Documentation

This documentation assumes you have browsed through the Quick Start guide to learn the basics.

Jobs and Configuration

Azkaban jobs are basically code plus configuration values. Configuration is stored as a properties file in the format key=value. These job files can be created manually in a text editor or through the web interface. Many of the configuration parameters will be custom configurations for your job, but there are a number of standard parameters that activate common job functionality. These parameters are described in the following sections.

Job Types

All jobs require a type property specifying how to execute them. Currently, there are four job types: java, command, javaprocess, and pig.
Property Required? Meaning
type required The job type: java, command, javaprocess, or pig

Each of these types has a variety of options as described in the following sections.

command jobs

Command jobs are essentially Unix commands executed as separate processes. Any output sent to standard out or standard error is redirected to the Azkaban log for the job. The job is considered to have succeeded if it completes with an exit code of zero. A non-zero exit code is treated as a failure.

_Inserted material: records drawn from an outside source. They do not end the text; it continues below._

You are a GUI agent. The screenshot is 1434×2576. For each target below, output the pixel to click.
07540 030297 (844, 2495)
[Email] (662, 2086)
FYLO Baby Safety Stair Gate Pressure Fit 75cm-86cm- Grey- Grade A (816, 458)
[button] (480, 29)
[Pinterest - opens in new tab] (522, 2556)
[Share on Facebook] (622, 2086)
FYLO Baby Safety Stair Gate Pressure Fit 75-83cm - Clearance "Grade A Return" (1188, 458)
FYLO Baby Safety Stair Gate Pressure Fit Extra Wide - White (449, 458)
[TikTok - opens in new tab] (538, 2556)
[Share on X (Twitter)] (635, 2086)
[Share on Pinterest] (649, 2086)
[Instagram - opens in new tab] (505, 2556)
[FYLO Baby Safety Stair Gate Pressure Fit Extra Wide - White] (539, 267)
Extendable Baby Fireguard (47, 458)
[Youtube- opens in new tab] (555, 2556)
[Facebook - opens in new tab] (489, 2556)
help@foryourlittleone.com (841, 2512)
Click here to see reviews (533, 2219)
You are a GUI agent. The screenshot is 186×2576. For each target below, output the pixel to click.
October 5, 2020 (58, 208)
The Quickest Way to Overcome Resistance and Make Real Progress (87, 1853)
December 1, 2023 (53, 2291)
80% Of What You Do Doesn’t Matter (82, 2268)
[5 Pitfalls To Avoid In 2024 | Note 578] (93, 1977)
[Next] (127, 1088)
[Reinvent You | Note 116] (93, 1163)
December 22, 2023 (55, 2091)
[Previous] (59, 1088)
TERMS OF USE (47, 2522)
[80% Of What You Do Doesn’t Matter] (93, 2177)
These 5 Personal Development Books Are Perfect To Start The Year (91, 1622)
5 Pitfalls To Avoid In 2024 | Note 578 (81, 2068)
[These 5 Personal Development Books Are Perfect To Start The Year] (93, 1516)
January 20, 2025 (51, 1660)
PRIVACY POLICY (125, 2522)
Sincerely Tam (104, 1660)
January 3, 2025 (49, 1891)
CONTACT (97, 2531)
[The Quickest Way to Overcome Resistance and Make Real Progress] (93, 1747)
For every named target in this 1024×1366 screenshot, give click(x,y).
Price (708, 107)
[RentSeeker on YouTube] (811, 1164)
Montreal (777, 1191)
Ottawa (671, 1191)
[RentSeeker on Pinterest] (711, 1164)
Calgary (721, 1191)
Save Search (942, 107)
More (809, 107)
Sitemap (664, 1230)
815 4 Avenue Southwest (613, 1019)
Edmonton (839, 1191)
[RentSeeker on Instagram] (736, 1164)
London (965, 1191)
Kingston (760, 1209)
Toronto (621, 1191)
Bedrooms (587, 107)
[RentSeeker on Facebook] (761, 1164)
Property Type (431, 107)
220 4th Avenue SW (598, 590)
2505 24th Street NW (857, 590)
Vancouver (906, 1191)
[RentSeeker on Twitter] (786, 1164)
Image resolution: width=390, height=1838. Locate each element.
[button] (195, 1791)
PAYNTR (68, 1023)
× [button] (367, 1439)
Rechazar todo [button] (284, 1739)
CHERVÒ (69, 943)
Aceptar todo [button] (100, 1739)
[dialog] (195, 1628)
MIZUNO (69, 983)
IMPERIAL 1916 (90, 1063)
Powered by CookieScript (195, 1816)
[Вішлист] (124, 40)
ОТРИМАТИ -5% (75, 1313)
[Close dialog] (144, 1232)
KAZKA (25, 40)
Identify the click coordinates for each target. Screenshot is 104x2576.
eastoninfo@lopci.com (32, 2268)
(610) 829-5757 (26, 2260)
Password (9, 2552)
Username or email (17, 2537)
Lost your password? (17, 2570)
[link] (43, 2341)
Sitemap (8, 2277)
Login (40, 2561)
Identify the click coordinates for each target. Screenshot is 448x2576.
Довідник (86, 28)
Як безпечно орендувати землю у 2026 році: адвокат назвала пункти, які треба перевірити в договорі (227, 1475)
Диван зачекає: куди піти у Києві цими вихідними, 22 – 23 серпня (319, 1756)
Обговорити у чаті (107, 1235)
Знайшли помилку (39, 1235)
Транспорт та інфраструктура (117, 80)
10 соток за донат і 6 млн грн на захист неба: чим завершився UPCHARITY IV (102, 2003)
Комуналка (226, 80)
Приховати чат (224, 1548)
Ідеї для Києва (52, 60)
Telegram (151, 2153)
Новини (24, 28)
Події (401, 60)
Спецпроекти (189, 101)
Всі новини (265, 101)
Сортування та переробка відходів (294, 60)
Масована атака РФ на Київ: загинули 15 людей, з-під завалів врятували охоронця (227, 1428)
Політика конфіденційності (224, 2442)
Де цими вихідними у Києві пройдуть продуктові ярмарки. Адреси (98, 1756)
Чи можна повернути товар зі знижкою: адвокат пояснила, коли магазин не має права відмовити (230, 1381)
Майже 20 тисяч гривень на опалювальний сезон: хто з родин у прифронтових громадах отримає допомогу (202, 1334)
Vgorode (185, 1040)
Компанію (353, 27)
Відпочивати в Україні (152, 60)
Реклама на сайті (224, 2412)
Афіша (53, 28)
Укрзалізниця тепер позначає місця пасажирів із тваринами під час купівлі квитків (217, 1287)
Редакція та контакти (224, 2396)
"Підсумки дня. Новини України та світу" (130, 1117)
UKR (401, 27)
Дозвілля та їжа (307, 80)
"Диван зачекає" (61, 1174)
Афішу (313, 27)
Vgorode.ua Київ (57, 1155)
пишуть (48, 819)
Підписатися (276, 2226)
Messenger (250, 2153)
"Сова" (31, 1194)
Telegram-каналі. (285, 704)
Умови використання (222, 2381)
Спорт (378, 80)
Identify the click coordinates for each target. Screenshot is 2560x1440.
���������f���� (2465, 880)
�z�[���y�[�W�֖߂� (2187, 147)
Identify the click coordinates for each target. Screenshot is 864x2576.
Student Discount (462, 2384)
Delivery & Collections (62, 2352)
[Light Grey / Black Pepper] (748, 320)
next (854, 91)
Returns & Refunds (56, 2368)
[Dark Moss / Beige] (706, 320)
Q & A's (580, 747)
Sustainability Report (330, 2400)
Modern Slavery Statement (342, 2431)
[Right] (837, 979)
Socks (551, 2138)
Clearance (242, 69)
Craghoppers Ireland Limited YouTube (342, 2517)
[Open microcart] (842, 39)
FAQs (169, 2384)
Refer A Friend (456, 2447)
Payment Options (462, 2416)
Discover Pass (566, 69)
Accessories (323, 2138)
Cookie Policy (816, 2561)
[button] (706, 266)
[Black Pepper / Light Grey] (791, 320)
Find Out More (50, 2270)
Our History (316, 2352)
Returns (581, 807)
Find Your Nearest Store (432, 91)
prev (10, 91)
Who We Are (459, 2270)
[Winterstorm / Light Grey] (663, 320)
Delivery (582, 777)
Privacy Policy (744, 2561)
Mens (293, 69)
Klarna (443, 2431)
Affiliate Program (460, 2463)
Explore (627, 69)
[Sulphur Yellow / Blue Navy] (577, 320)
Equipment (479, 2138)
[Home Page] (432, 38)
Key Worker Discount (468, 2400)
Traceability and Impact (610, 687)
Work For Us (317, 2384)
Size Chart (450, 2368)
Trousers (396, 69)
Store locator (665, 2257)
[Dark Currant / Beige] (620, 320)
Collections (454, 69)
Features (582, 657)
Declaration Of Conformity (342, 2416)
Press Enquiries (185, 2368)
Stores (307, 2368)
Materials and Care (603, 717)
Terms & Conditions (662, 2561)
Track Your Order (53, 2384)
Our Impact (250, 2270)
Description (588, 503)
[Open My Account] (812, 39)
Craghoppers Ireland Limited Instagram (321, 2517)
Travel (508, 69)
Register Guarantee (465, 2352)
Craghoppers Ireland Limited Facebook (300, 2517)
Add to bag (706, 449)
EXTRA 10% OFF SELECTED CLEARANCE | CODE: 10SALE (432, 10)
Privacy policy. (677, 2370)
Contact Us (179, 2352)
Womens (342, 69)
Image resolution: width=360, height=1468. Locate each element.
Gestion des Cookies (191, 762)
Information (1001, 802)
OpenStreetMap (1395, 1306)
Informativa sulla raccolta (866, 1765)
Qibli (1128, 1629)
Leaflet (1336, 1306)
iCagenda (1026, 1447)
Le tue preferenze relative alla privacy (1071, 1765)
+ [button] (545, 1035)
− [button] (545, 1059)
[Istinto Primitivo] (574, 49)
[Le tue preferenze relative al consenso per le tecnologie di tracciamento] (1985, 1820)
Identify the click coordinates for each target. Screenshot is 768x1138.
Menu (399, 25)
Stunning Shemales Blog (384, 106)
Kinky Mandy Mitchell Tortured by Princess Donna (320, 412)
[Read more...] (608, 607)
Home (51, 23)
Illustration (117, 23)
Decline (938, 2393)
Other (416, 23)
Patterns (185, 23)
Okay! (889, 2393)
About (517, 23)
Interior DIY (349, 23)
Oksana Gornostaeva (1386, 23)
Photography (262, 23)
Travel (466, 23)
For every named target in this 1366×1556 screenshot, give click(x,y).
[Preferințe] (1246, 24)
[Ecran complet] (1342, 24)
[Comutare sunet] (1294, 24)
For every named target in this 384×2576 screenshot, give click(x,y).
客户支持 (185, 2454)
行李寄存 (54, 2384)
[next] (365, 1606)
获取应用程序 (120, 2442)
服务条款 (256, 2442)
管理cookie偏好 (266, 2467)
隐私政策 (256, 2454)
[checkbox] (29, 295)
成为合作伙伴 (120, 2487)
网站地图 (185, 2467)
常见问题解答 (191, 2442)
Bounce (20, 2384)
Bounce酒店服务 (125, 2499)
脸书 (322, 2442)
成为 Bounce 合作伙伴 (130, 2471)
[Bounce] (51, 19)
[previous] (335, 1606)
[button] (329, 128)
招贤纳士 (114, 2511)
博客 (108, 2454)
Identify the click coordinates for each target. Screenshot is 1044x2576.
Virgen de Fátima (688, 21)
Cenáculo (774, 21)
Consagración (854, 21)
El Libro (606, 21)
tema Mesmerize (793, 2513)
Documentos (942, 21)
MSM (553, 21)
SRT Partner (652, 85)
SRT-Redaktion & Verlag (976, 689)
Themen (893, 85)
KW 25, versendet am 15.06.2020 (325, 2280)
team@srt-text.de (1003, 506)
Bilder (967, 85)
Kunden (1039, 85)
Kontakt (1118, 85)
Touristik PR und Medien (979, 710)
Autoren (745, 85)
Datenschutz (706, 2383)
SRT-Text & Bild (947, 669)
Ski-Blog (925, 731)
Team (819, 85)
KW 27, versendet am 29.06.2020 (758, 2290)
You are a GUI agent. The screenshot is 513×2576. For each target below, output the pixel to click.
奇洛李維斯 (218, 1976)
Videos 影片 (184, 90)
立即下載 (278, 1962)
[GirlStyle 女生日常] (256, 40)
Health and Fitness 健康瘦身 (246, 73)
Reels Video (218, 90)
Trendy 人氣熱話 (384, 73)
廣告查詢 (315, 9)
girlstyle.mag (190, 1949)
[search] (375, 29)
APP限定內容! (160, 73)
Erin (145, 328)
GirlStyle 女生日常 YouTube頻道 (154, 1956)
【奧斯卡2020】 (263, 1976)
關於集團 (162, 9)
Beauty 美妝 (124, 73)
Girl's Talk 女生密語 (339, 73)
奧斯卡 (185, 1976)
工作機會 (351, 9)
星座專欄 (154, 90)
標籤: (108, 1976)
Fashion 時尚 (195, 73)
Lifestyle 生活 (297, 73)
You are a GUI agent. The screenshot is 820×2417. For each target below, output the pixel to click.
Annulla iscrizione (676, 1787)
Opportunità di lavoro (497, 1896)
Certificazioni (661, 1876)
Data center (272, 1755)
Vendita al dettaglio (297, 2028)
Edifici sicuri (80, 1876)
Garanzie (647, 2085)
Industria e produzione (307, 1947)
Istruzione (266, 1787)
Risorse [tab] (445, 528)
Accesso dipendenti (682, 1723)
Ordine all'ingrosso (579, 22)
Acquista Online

The following properties are available in command jobs:

Property Required? Meaning Example
command required Specifies the command to execute. ls -lh
command.n optional Defines additional commands that are run sequentially after command. ls -lh
working.dir optional Specifies the directory in which the command is invoked. The default working directory is the job's directory. /home/ejk
env.property optional Specifies environment variables that should be set before running the command. property defines the name of the environment variable, so env.VAR_NAME=VALUE creates an environment variable $VAR_NAME and gives it the value of VALUE.

javaprocess jobs

Java process jobs are a convenient wrapper for kicking off Java-based programs. It is equivalent to running a class with a main method from the command line. The following properties are available in javaprocess jobs:

Property Required? Meaning Example
java.class required The class that contains the main function. azkaban.example.test.HelloWorld
classpath optional A comma-delimited list of JAR files and directories to be added to the classpath. If not set, it adds all JARs in the working directory to the classpath. commons-io.jar,helloworld.jar
Xms optional The initial memory pool size to start the JVM. The default is 64M. 64M
Xmx optional The maximum memory pool size. The default is 256M. 256M
main.args optional List of comma-delimited arguments to pass to the Java main function. arg1,arg2
jvm.args optional Arguments set for the JVM. This is not a list. The entire string is passed intact as a VM argument. -Dmyprop=test -Dhello=world
working.dir optional Inherited from command jobs. /home/ejk
env.property optional Inherited from command jobs. env.MY_ENV_VARIABLE=testVariable

pig jobs

This job type runs pig scripts through grunt. The following properties are available in pig jobs:

Property Required? Meaning Example
pig.script optional Specifies the pig script to run. If not set, it uses the job name to find jobname.pig. pig-example.pig
udf.import.list optional Comma-delimited list of UDF imports oink.,linkedin.udf.
param.name optional Used for parameter replacement to pass parameters from your job into your pig script. Order is not guaranteed. See the pig documentation for information on using pig parameters in your scripts. param.variable1=myvalue
paramfile optional Comma-delimited list of files used for variable replacement in your pig script. Order is not guaranteed, and param.name takes precedence. paramfile1,paramfile2
hadoop.job.ugi optional Sets the user name and group for Hadoop jobs. hadoop,group
classpath optional Inherited from javaprocess jobs. commons-io.jar,helloworld.jar
Xms optional Inherited from javaprocess jobs. 64M
Xmx optional Inherited from javaprocess jobs. 256M
jvm.args optional Inherited from javaprocess jobs. -Dmyprop=test -Dhello=world
working.dir optional Inherited from command jobs. /home/ejk
env.property optional Inherited from command jobs.

java jobs

Java jobs are any Java classes that have a run() method, such as a java.lang.Runnable. To avoid tying your code to framework-specific interfaces, the Java class does not need to implement any interface; however, Azkaban can make use of all the methods given in the following class (some of which are optional):

Logging should be to a log4j logger with the logger name set to the job name. Azkaban provides a log4j appender that sends these messages to the appropriate job log.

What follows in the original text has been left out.